Jennifer Speno, former festival president and 1987 Miss Gilroy Garlic Festival Queen, said the renovation had been “due for a long time.”

“I think it’s wonderful that the amphitheater is going to be refurbished and get some necessary updates,” she said. “It has multiple benefits for everyone.”

Speno said the amphitheater invoked many fond memories of past Garlic Festivals – even when shade wasn’t always likely.

“To me, what comes to mind is sitting there in the amphitheater seats and you’re watching or you’re dancing and you just get to enjoy it,” she said. “You just remember those fun times. To see it refurbished is just an excellent choice.”

The project had been shelved for years due to a lack of funding, said David Stubchaer, City of Gilroy senior civil engineer. He said the recent donations finally made the project possible.

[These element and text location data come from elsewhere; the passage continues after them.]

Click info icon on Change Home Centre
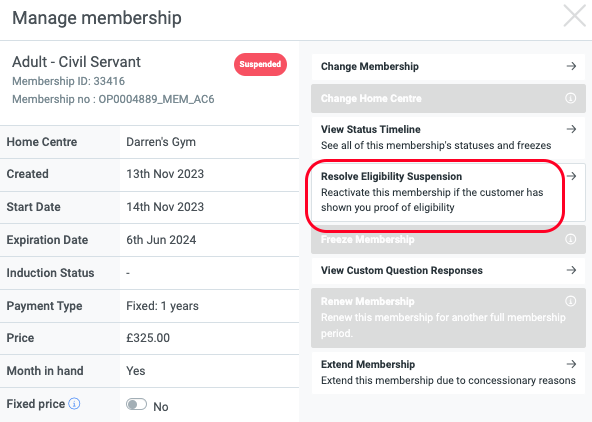 [570, 98]
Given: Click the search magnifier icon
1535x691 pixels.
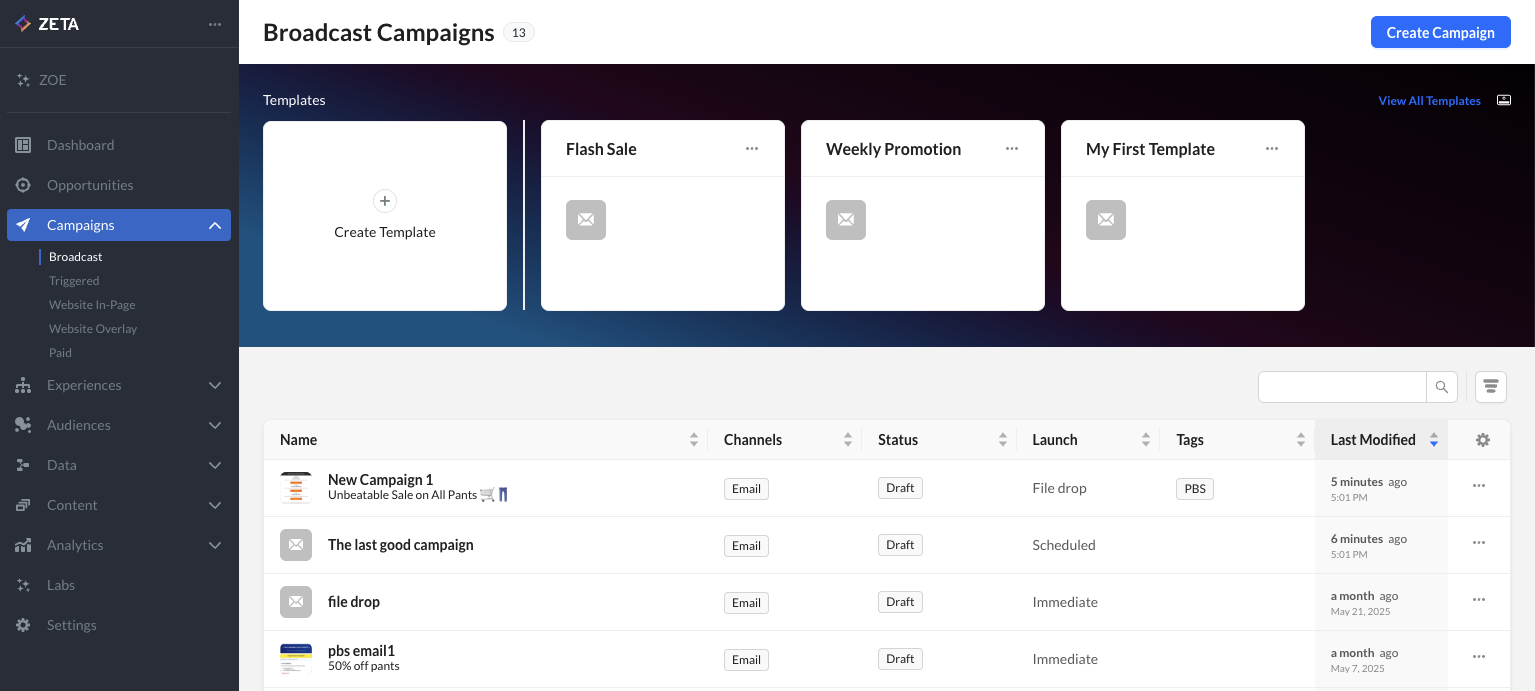Looking at the screenshot, I should [1441, 387].
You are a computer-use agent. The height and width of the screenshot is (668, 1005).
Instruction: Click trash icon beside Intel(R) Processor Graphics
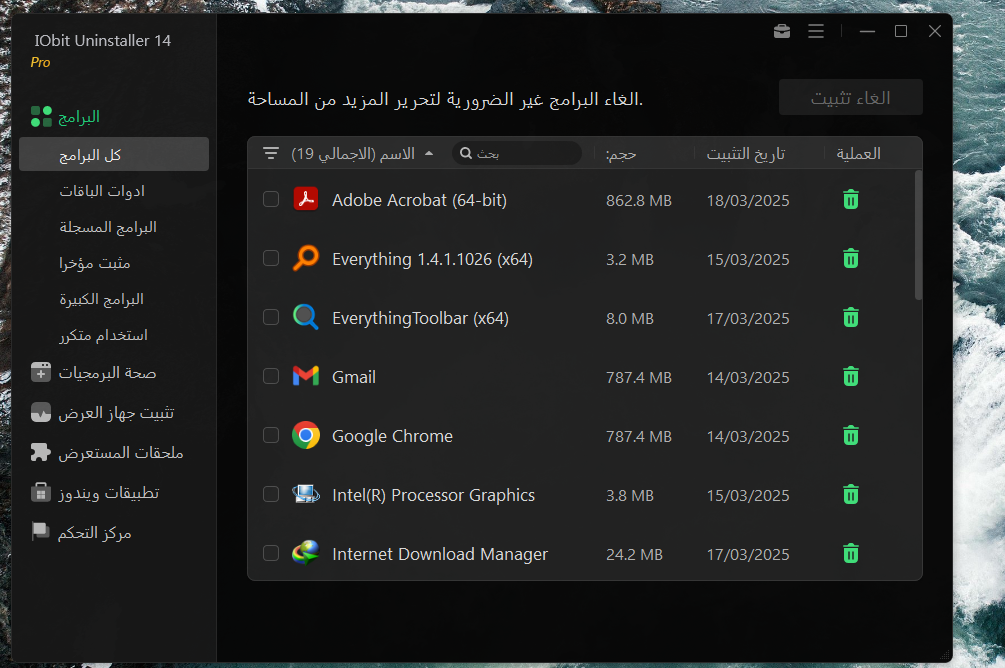coord(850,495)
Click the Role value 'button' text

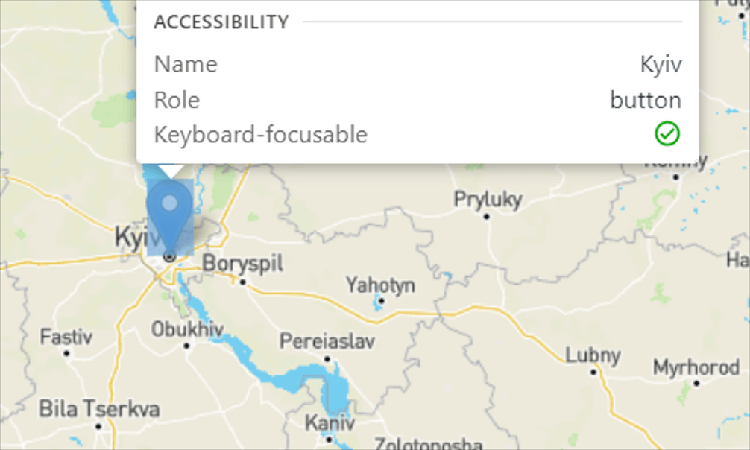coord(646,100)
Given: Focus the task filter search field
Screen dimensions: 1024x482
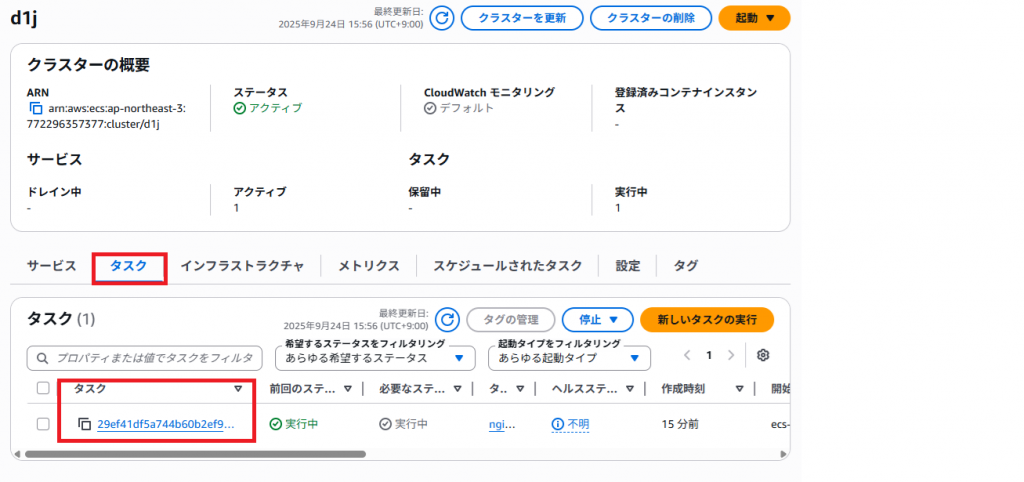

The city hired Bellinger Foster Steinmetz, a Monterey-based architectural design firm, roughly a decade ago to design the amphitheater’s renovation plans, Bowe said.

The city later handed the plans off to the Garlic Festival Association, which hired Mitch Chuck of Gilroy’s Perma-Green Hydroseeding, Inc. as the project’s general contractor, Bowe said.

City crews currently are improving the parking lot near the amphitheater and ridding the area of high-maintenance railroad ties, Stubchaer said, though that project was funded by a state grant and is separate from the amphitheater project, he said.

Headley said city crews would not have a direct role during construction, but the City of Gilroy would assist in the permit process and ensure building code and site safety procedures were followed.

Bowe said construction crews were ready to being the renovations, pending the city’s go-ahead.

“As soon as I get the green light from them, we are mobilized and ready to go,” he said. “I am hoping that we can break ground any day now.”